WHAT YOU NEED TO DO: List every Bible reference cited in the passage on viruses below.

In fact, even for those who recognize that the origin of our world is found in an omnipotent Creator, viruses remain a mystery. Why did God create viruses? It would not be reasonable to believe that our Creator intended them solely to cause harm—after all, before He rested from His creative acts, He declared the creation “very good” (Genesis 1:31). But there are several explanations that would be very consistent with God’s word. For instance, in and of itself, viruses’ ability to inject genetic material is not harmful. In fact, many medical researchers are exploring viruses as tools to deliver helpful genetic information into patients requiring gene therapy. It is possible that virus-like mechanisms and structures may have originally served a maintenance or repair role in life’s design. Yet this is only speculation. Much we do not know of the world will one day be revealed, but, for now, we only “know in part” (1 Corinthians 13:12).

Cursed, But Not Forever!

Regardless of what good viruses could have served in the wonderful natural order God created, the curse our first parents brought upon the world with their sin had an impact on all of creation. As God explained to Adam and Eve, the sin-stained world would not be a pleasant one for them. The ground would not simply yield food for them to eat, but also “thorns and thistles” (Genesis 3:18), as it became a hostile environment suffering under “the bondage of corruption” (Romans 8:20–22)—a world, in the famous words of Alfred, Lord Tennyson, “red in tooth and claw.”

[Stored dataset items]
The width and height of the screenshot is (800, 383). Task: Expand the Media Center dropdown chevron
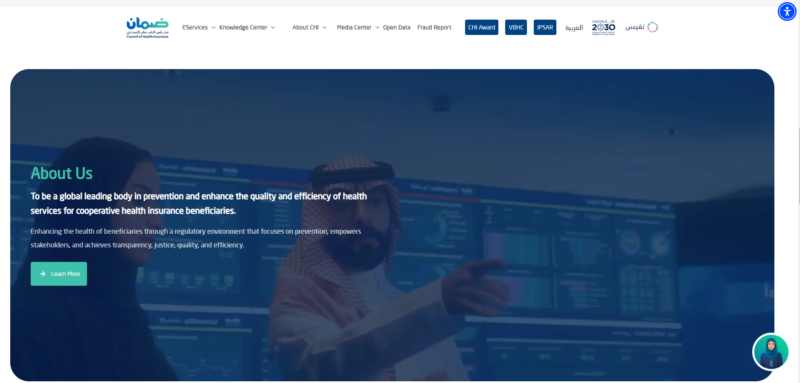tap(377, 28)
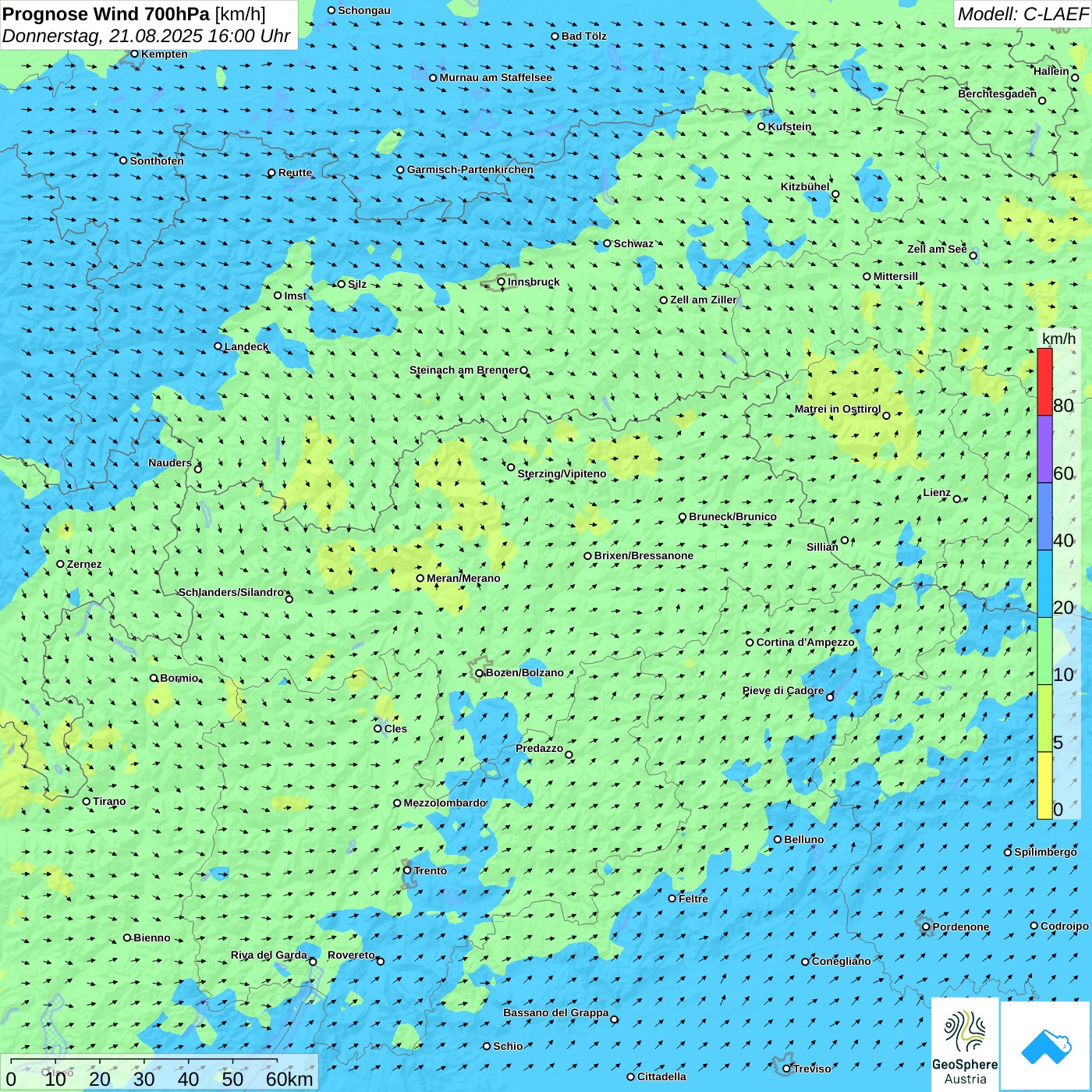Select the Bozen/Bolzano city marker

[x=479, y=673]
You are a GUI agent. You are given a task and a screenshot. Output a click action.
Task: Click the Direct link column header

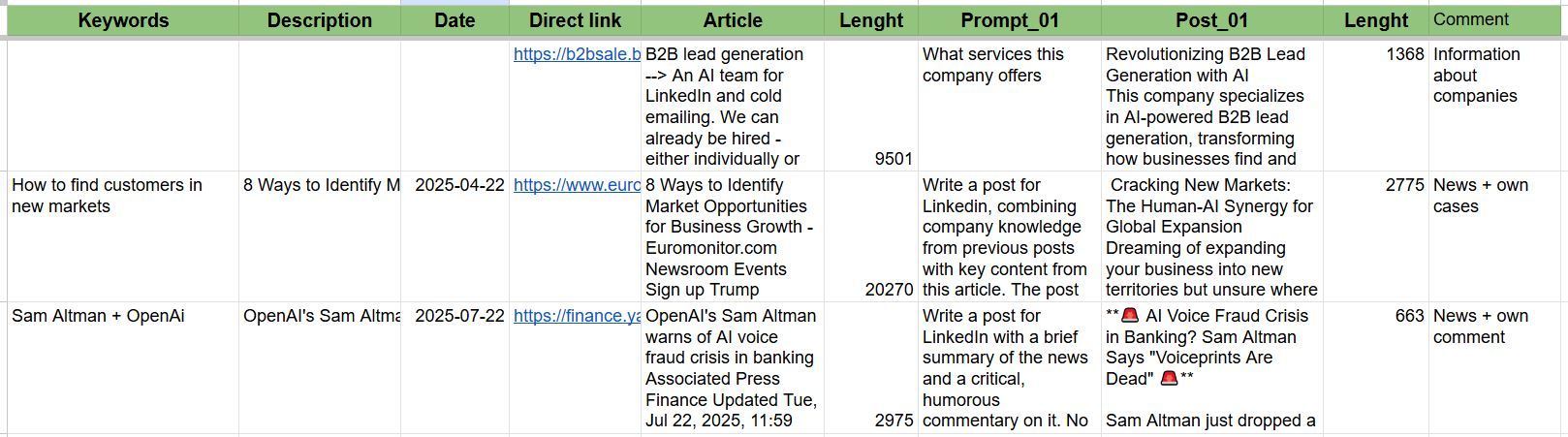pos(575,20)
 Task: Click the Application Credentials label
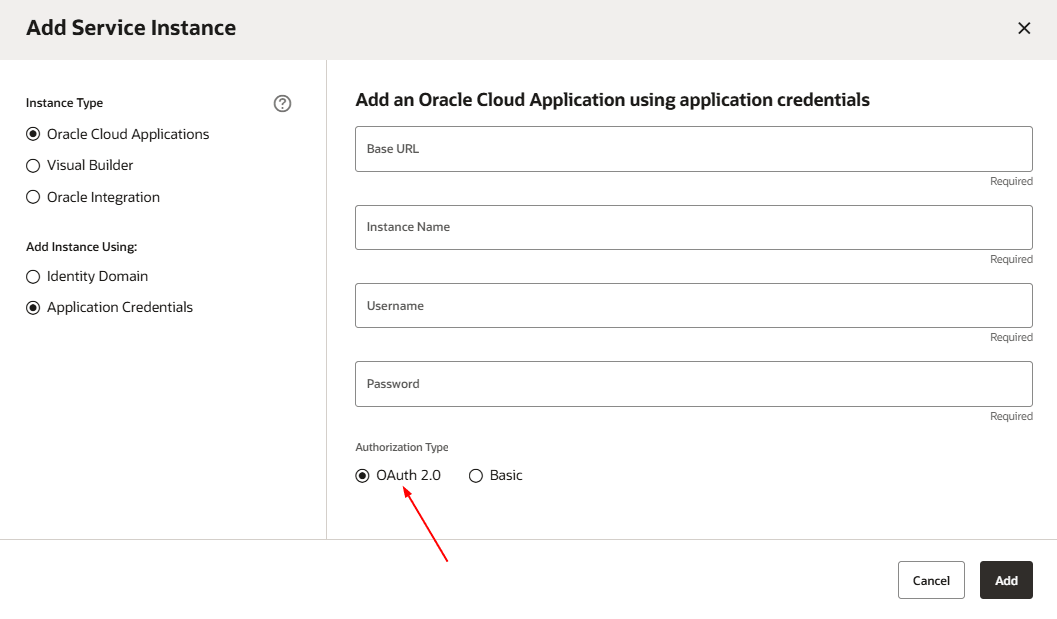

ANSWER TO THIS TASK:
Genesis 1:31
1 Corinthians 13:12
Genesis 3:18
Romans 8:20–22